Five years after its launch, NEOSSat has become a unique platform to perform follow-up on candidate discoveries from other exoplanet hunting platforms. This work to develop advanced image cleaning techniques and precision photometry from NEOSSat will enable new possibilities for scientific investigations and characterization of RSO, NEO and other celestial objects.
• August 2018: NEOSSat presented a strong challenge to use available in-flight hardware as well as software modifications to compensate for a lost magnetometer. Building on existing literature with a couple of novel adaptations resulted in NEOSSat's GPS receiver being augmented to serve as an attitude sensor. Estimating the antenna's boresight in the inertial frame of reference and knowing the boresight's direction in the body frame by design, the algorithm creates a vector pair that feeds into the satellite's EKF, replacing the vector pair that had previously been provided by the magnetometer. Even in the presence of multipath effects, RMS errors of the GPS attitude sensor are typically 10 degrees or better. 19)

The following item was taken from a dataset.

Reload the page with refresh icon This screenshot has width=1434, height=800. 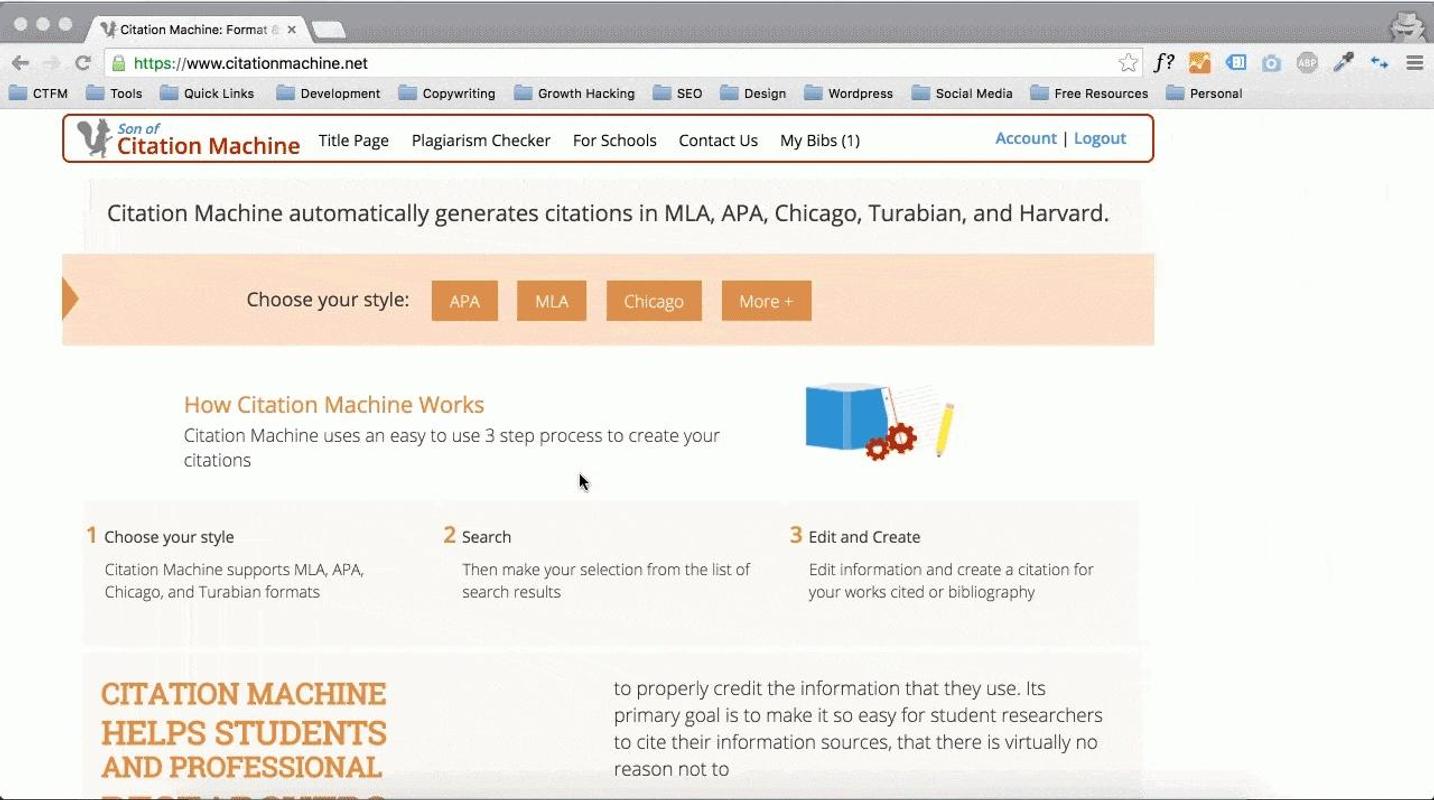[83, 63]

- While there is some novelty in the work presented, the key aspiration of this paper is to affirm that single-antenna GPS receivers, common on nanosatellites and microsatellites, can serve a dual purpose and therefore contribute to attitude determination in a meaningful way. For little work and cost that is entirely software based, complementary or back-up attitude sensing is made possible for satellites already on orbit and could become more commonly employed in the field. As noted earlier, a little hardware design work up front, in the form of keeping GPS antennas clear from nearby protrusions and or adding choke rings, would notably help reduce multipath effects and improve performance results.
- The main outcome and highlight of this work is that the NEOSSat mission, once jeopardized by unexpected unit failures – in the magnetometer and elsewhere as described by Abbasi (Ref. 20), has been successfully recovered and continues to operate well.

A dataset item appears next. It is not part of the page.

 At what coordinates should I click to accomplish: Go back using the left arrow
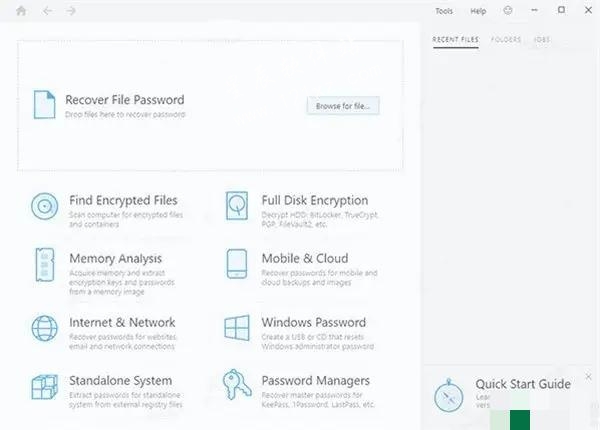click(47, 11)
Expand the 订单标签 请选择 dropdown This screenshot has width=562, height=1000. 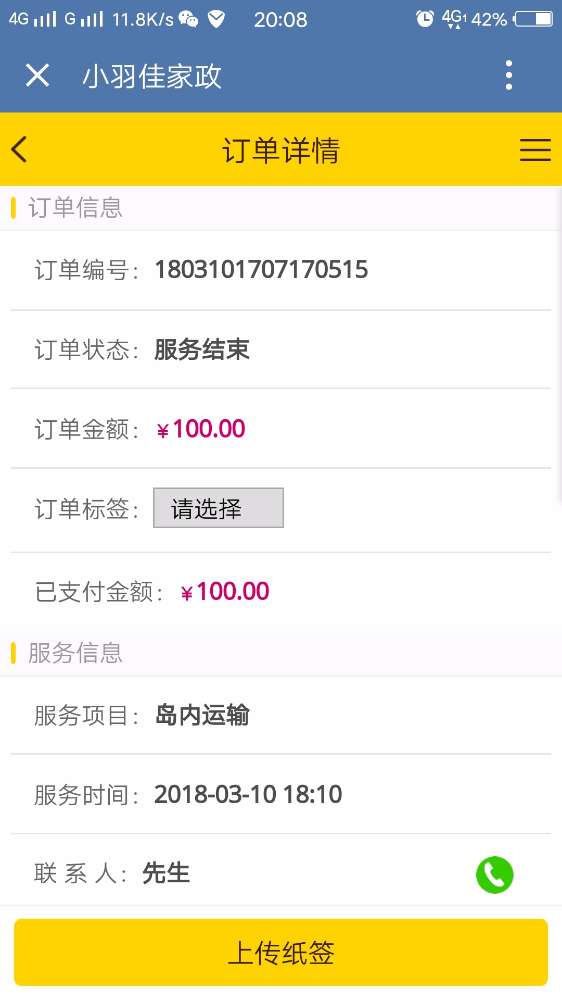click(x=218, y=508)
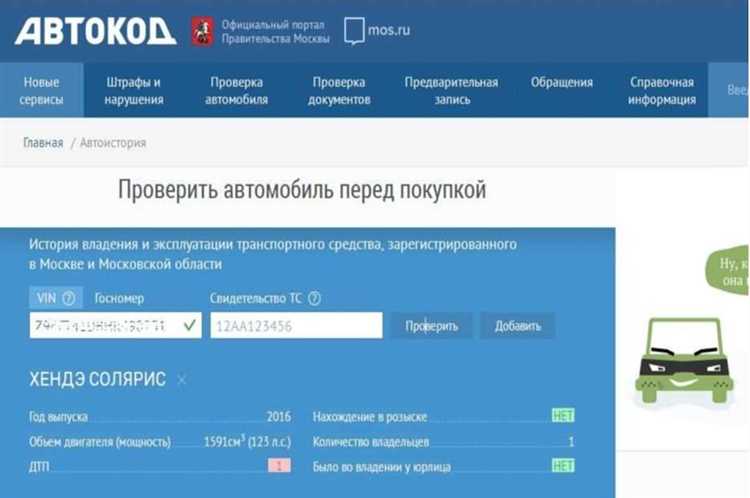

• June 2018: After suffering the failure of its magnetometer and all torque rods, the NEOSSat microsatellite has recovered operations through the use of novel attitude determination and control algorithms that utilize a minimal sensor and actuator suite. Following recovery, NEOSSat has regained the performance necessary to accomplish its near-Earth object space surveillance mission with only a modest duty cycle reduction and adjustments to spacecraft operation planning. 20)

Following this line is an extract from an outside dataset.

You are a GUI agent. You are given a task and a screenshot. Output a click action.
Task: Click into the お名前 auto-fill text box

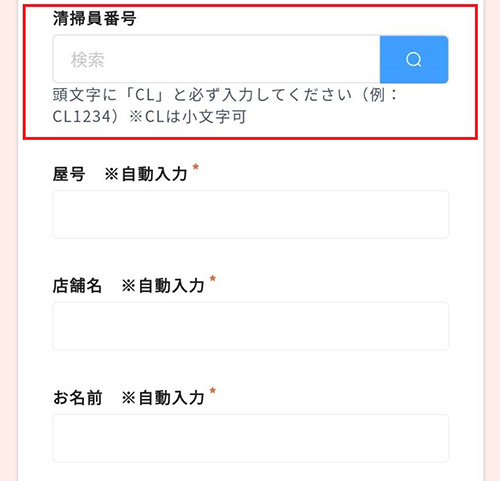coord(251,438)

- In 2016, NEOSSat suffered a permanent failure of its magnetometer, an anomaly attributed to the effects of the space environment. The magnetometer and coarse sun sensor had been the sensor pair providing coarse attitude determination, which was a prerequisite for star tracker acquisition and fine pointing operation. Prior to the failure, NEOSSat was able to routinely acquire its pointing targets, transitioning from coarse pointing to fine pointing as required to perform its tasked operations. With the failed magnetometer, the attitude determination system could no longer reliably solve for an attitude solution. Consequently, the failure resulted in a complete loss of attitude determination and control. Pointing attempts with bad attitude information failed and the satellite was in a lost and tumbling state.
- Attempts to reboot, recover or recalibrate the magnetometer all failed. Over time, it became clear the magnetometer could not be used. Attempting to perform any kind of pointing operation without reliable attitude determination would cause cascading problems. Firstly, the satellite's attempted correction slews would always be erroneous, pushing the satellite aimlessly in random directions and triggering numerous fail-safe conditions. Worse, onboard momentum would build up over time causing reaction wheel saturation. This occurred because desaturation with the torque rods requires sufficient attitude knowledge relative to the Earth's magnetic field to issue the proper torque rod commands for wheel desaturation. Without any reliable source of magnetic field measurement or estimate, the torque rods could not be used for desaturation and could even easily contribute to momentum build-up. The safest and most reliable option was to leave the satellite in a tumbling state and to stop all attempts at attitude control, including desaturation. By avoiding slews, at least the satellite's tumble would be relatively constant and momentum would dissipate naturally over time. Faced with this critical failure, all mission activities were halted and the focus shifted to maintaining satellite health while new solutions could be developed to work around the failure.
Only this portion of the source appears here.